What to do: Copy these lines verbatim, omitting the pictures from your answer.

*** Provided entries

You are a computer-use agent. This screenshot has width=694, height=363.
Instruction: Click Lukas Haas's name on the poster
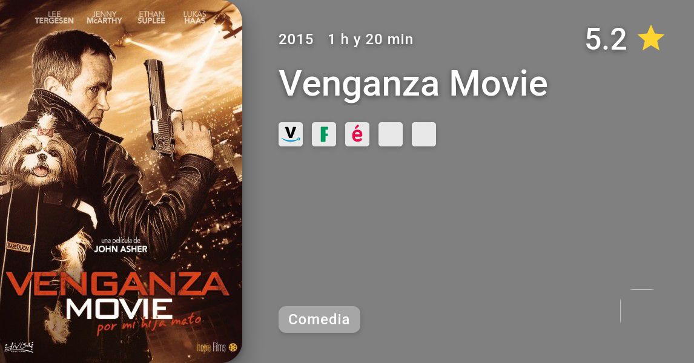pos(195,18)
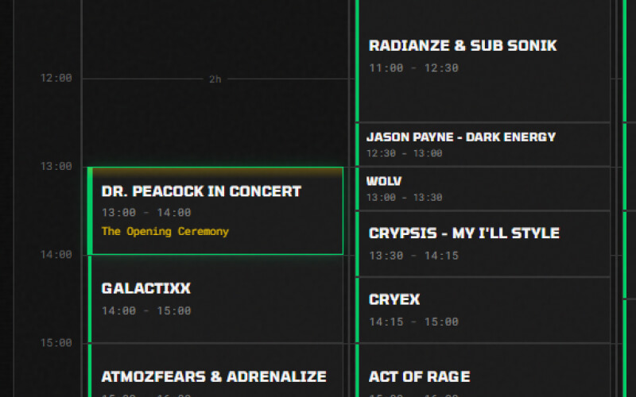Click the Cryex event card
Viewport: 636px width, 397px height.
[x=394, y=300]
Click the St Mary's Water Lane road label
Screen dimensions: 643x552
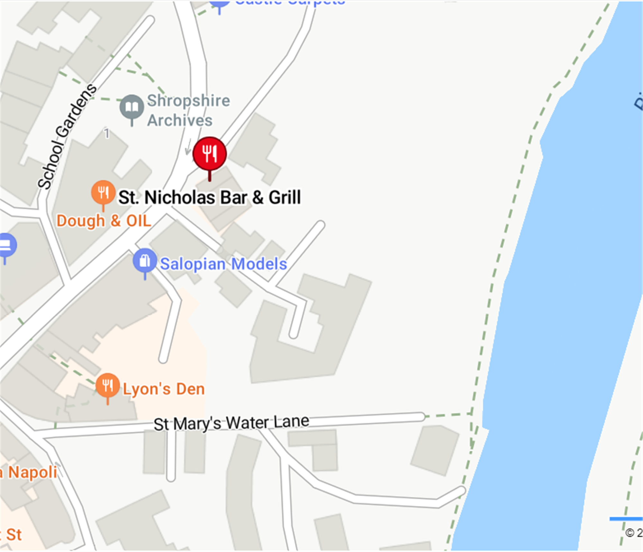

******

Task response:
You are a computer-use agent. This screenshot has width=694, height=363.
Instruction: Click Lukas Haas's name on the poster
pos(195,18)
Click the Cryex event card
Viewport: 636px width, 397px height.
[x=394, y=300]
Click the St Mary's Water Lane road label
Screen dimensions: 643x552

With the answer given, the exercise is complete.